EdVoice was founded in 2001 by Reed Hastings (CEO of Netflix, Microsoft board member, Green Dot founding funder) and John Doerr (venture capitalist, investment banker), along with and former CA state Assembly members Ted Lempert and Steve Poizner. Eli Broad and Don Fisher (deceased CEO of The Gap and major KIPP supporter) once served on EdVoice’s board.
EdVoice has received a ton of money from all of the above as well as from Carrie Walton Penner and Fisher’s widow, Doris. Penner lives in the Bay Area and is a Walton Family Foundation trustee. She also sits on KIPP’s board, as does Reed Hastings, and the Fishers’ son, John.
Back in 1998, Hastings also co-founded Californians for Public School Excellence with Don Shalvey. This is the organization that pushed for the Charter Schools Act of 1998, the law that lifted the cap on the number of charter schools in the state.
Don Shalvey was involved with starting the first charter school in California, just after the passage of the California Charter School Act of 1992 (CA was the second state to pass a law). He is also founder and former CEO of Aspire Public Schools. Reed Hastings has been a major source of Aspire’s financial backing, including its launch. In 2009, Shalvey stepped down from his post at Aspire and went to work for the Gates Foundation, but for a while he stayed on Aspire’s board. The Gates Foundation has given generously to Aspire.

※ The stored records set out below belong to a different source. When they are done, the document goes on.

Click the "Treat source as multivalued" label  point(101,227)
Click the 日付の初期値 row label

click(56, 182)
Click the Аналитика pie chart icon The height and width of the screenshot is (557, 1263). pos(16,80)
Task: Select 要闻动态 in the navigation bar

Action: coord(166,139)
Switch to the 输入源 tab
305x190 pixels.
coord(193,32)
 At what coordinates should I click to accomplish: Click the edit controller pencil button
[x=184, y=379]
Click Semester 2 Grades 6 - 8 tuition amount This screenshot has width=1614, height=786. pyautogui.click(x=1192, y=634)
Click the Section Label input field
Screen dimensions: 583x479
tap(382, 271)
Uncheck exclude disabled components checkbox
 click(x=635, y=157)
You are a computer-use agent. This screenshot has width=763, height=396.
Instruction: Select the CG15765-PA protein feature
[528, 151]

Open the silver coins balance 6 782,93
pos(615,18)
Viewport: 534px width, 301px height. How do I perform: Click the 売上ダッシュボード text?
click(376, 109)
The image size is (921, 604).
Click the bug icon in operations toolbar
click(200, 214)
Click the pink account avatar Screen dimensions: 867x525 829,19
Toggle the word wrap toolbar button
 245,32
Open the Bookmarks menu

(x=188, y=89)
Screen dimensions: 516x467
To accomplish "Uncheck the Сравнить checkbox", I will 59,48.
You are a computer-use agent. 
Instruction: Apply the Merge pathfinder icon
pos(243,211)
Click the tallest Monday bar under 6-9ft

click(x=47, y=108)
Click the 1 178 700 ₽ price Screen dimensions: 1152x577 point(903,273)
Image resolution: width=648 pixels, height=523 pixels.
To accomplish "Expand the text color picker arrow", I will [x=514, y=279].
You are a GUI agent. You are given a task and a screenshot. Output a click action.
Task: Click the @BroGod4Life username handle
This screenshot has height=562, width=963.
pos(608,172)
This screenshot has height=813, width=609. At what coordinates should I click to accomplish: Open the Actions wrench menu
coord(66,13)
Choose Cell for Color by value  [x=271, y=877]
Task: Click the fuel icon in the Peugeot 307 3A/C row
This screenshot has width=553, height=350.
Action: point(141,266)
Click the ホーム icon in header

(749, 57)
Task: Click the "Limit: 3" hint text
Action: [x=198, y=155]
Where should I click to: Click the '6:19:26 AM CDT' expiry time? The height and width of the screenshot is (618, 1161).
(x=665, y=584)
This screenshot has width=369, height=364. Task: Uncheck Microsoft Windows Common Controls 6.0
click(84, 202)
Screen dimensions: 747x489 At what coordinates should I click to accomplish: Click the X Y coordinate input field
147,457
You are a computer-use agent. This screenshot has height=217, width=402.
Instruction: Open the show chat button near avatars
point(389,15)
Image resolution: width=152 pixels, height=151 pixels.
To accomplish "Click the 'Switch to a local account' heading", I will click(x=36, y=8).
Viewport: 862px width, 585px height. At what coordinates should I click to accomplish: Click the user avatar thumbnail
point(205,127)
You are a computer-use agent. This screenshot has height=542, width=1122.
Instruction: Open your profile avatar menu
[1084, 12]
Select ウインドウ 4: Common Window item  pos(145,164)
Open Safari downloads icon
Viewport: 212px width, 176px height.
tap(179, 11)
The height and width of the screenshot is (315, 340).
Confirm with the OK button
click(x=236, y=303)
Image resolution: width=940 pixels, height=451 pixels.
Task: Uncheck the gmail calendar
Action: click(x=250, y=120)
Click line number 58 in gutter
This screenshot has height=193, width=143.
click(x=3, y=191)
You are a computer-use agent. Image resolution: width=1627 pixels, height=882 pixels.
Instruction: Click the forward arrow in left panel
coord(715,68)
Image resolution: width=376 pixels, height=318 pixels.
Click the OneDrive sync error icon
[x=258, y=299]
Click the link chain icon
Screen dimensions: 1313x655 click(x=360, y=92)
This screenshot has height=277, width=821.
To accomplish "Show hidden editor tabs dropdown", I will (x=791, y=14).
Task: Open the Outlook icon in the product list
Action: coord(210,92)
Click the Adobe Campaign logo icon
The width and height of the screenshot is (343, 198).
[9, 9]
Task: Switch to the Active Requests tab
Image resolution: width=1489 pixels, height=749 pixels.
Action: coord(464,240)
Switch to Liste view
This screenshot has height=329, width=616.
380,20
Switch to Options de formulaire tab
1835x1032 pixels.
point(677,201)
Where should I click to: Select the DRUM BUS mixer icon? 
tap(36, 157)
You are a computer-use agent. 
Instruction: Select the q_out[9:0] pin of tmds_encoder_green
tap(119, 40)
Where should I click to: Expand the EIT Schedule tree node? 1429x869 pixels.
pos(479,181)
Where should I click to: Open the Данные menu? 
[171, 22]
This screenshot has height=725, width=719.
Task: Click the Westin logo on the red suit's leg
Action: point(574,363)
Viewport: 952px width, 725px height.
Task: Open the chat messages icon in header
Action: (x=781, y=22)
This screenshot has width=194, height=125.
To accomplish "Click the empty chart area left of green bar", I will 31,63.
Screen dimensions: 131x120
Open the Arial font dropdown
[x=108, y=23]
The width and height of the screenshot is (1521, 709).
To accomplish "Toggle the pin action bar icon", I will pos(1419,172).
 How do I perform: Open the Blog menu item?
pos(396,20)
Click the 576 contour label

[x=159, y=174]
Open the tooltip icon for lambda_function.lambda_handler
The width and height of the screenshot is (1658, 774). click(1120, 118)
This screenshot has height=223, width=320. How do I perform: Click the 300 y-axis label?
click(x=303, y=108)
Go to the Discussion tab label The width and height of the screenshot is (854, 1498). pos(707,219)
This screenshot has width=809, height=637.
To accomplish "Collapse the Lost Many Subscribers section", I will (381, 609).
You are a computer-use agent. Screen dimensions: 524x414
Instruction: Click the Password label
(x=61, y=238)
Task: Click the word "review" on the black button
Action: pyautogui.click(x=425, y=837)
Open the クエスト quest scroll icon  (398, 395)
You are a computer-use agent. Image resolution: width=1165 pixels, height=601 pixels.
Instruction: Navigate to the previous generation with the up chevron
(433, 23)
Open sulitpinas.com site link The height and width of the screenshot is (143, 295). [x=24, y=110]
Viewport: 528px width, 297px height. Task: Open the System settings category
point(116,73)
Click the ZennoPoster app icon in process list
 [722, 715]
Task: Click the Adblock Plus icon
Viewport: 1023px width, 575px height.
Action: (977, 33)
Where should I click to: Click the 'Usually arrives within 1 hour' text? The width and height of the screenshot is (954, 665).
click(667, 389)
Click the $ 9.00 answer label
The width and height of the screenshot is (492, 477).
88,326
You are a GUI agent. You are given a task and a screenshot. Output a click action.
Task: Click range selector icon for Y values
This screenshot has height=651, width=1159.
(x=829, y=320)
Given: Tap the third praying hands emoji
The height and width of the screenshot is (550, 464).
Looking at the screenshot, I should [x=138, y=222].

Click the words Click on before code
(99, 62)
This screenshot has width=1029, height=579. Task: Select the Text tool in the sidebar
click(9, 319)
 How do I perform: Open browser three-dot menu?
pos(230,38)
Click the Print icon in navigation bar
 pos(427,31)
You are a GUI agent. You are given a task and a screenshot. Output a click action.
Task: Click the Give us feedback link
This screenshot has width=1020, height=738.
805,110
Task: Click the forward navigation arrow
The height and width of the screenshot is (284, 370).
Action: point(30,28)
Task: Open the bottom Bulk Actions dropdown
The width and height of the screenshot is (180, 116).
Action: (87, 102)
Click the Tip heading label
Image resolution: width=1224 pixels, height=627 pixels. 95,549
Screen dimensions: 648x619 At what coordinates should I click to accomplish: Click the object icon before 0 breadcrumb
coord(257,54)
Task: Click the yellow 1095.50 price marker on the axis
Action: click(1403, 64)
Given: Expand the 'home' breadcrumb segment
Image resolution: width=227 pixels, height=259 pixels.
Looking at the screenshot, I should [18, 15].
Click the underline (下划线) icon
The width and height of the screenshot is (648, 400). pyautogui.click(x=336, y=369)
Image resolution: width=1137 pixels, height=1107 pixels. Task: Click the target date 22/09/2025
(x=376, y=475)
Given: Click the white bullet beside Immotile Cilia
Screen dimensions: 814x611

In 2011, Hastings and Doerr pumped $11M into DreamBox Learning, an online education company started by a former Microsoft executive and the CEO of a software company. It was acquired by Hastings with help from the Charter School Growth Fund.
BTW, EdVoice co-founder Lempert is currently president of an Oakland-based org called Children Now; he occasionally teaches at Cal. Poizner, a conservative Republican and wealthy Silicon Valley high tech entrepreneur, was defeated by Meg Whitman in the June 2010 gubernatorial primary, and is now the State Insurance Commissioner. For several years he worked for Boston Consulting Group as a management consultant.
More conniving fun and games.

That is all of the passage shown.